The recent recodification of private law in the Czech Republic has led to the necessity to establish rules for the application of the new law to existing legal relations. These rules are contained in the transitional provisions.
As regards commercial companies and cooperatives, we must take into account the transitional provisions contained in the new Civil Code regarding legal persons as well as those contained in the Law on Commercial Companies, that specify the general rules. In particular, with regard to obligations deriving from transitional provisions for existing commercial companies, it is necessary to distinguish two instances:
1) The obligatory application of mandatory provisions of law and relative obligation to adapt the provisions to internal documentation – the latter in fact is set out in the Civil Code as well as in the Law on Commercial Companies
2) The opt-in possibility, i.e. the faculty to decide whether to submit entirely to the new rules, regulated only by the Law on Commercial Companies
Mandatory provisions of law apply to operations of commercial companies and cooperatives from the instant in which the Law on Commercial Companies enters into force, so that any provisions in the statute that are in contrast with them will not be applied.
Furthermore, commercial companies have been obliged to adapt the provisions, regarding their internal documentation, to the mandatory provisions of the Law on Commercial Companies by 01/07/2014. This obligation involves primarily the corporate statute or social contract, but the same rule applies also to other internal documentation.
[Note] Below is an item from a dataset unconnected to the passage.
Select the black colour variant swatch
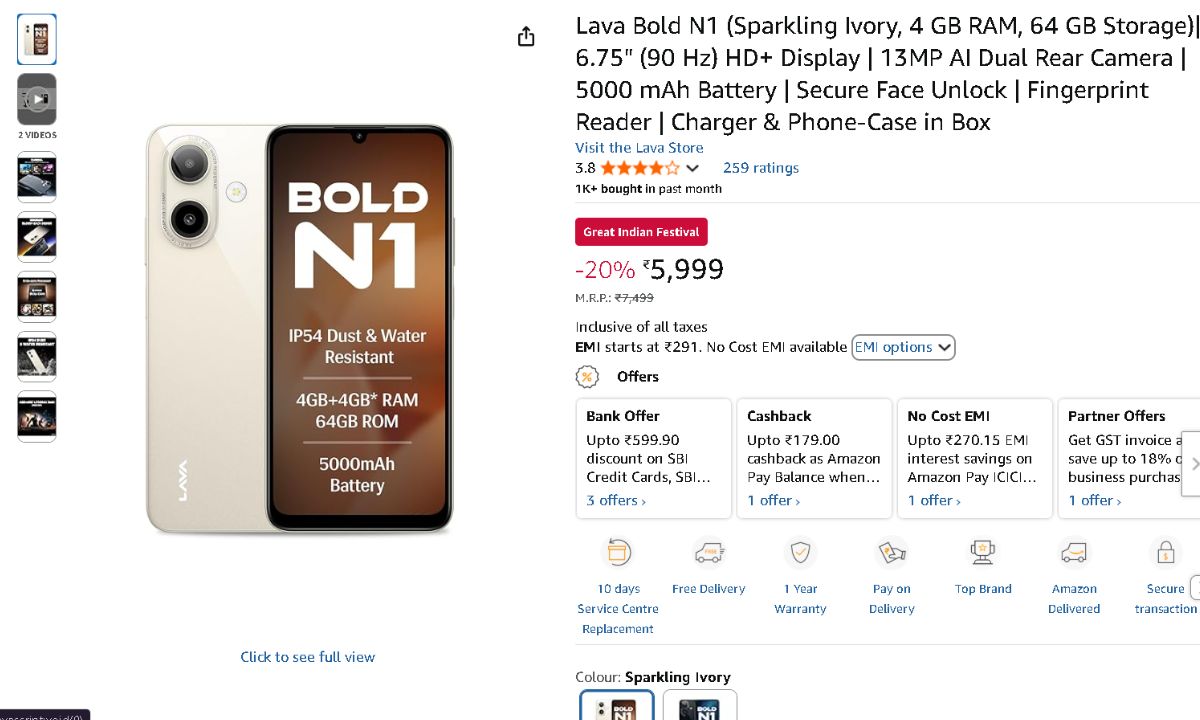The width and height of the screenshot is (1200, 720). [700, 706]
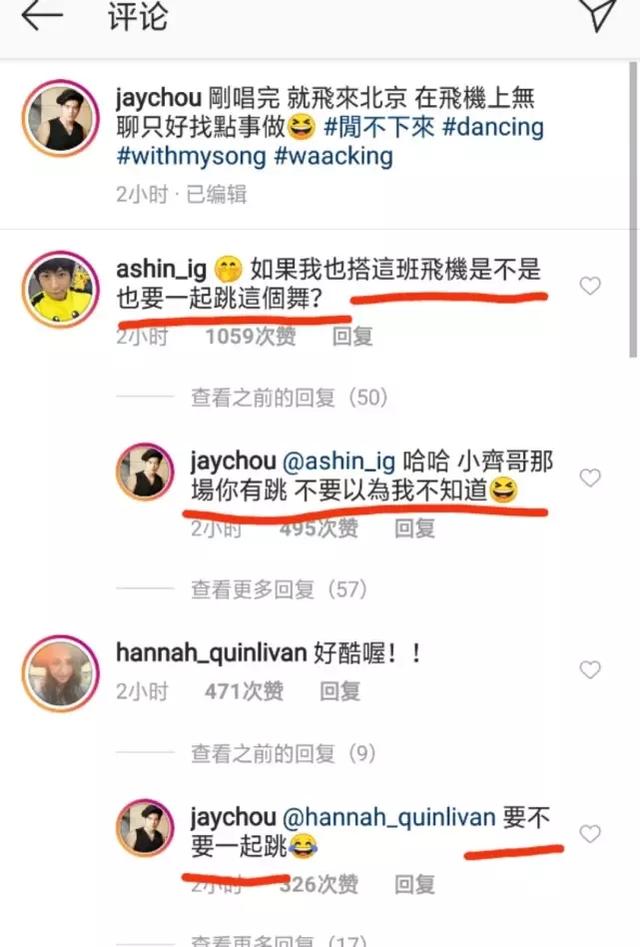Open the @hannah_quinlivan mention link

[x=389, y=817]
If the company does not comply with this requirement – i.e. if it does not adapt the statute or the social contract even after a request by the Court that is competent for managing the Registry of Companies – it will risk being cancelled and ending up in liquidation.
Particularly relevant are the provisional measures regarding contracts for the exercise of statutory board functions. The law on Commercial Companies states that with regard to remuneration – if no contractual provisions have been set down for these contracts, the exercise of the function is to be considered free of charge.
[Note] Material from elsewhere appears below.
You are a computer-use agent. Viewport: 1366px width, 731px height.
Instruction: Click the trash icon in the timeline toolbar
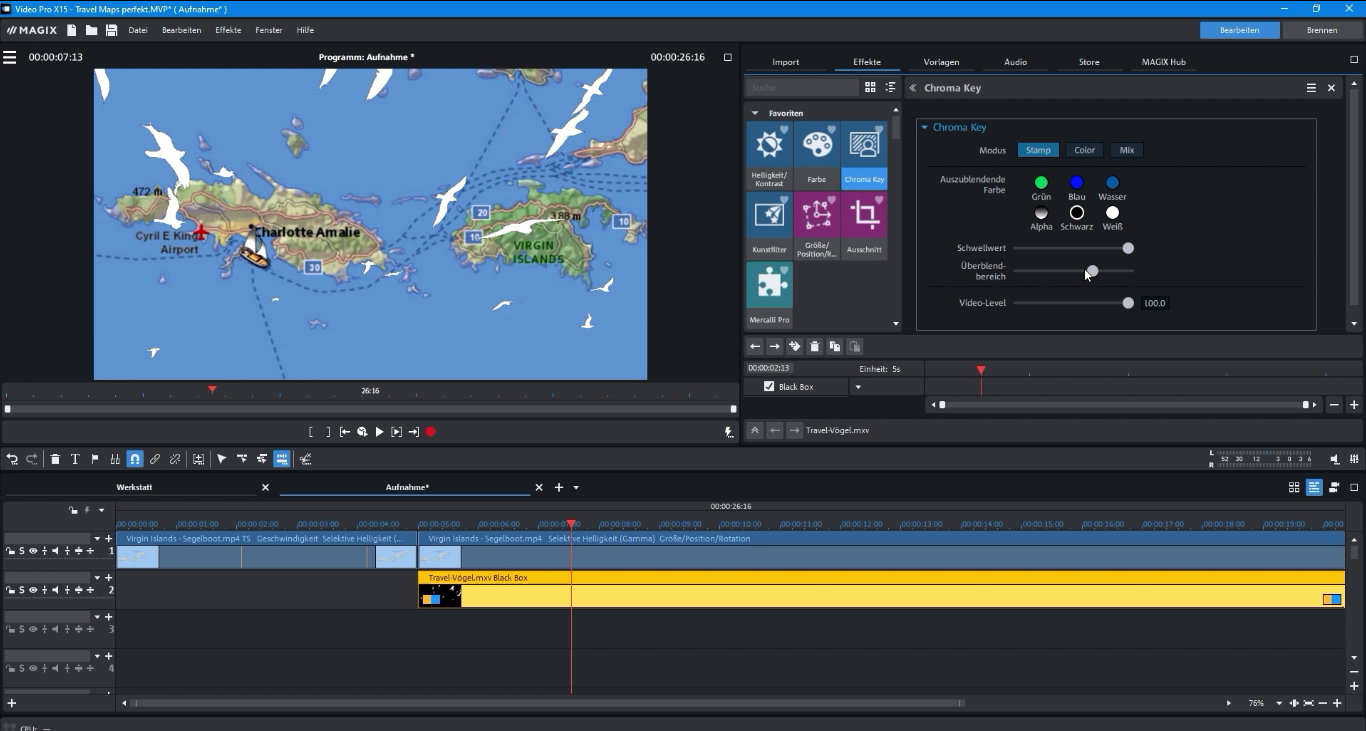pos(55,459)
Commercial companies have an opt-in possibility to decide whether to submit completely to the new rules by 01/01/2016. Until the adoption of the decision, company operations will be regulated in some respects according to the old Commercial Code, and for other aspects by the Law on Commercial Companies and particularly by coercive forms of provisions. This state of things, however, is creating a certain amount of uncertainty for commercial companies, because the range of coercive forms of provisions, i.e. those that cannot be derogated from, might vary in view of the different interpretation of the norms themselves.
The development of corresponding jurisprudence may take some time and it is impossible to determine how long it will take. However, serious attempts are actually being made to find the best interpretative ways by means of discussion on the various aspects of the new legislation.
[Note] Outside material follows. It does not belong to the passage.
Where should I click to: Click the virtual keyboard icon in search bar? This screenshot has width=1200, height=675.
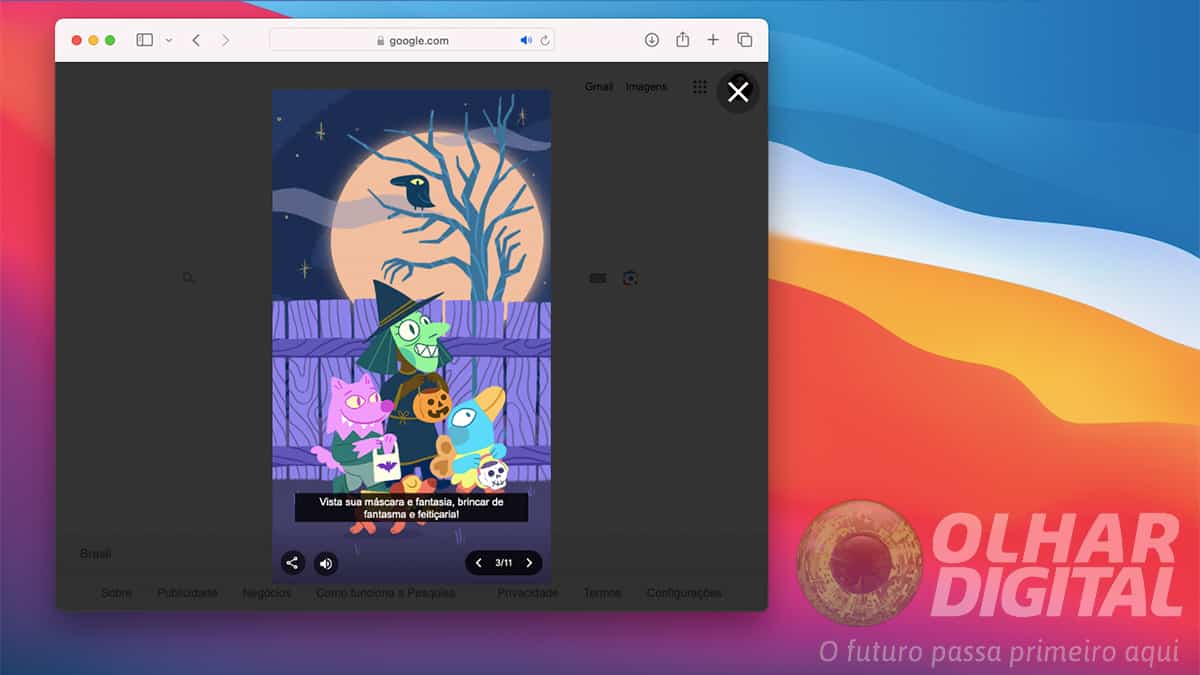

The opt-in provision is a subject of debate, because it has not been defined clearly whether it is a possibility or an obligation and if a company may submit completely to the new rules after the established time.
As stated previously, commercial companies have two options on how to meet their obligations under the new law – either to proceed with the revision of the currently valid statute or to submit completely to the new rules and draw up a completely new statute. In the case of a lack of choice, it is the courts that will require it. However, by not complying with the request, the company risks going into liquidation, initiated ex officio by the court and managed by a liquidator appointed by the same court.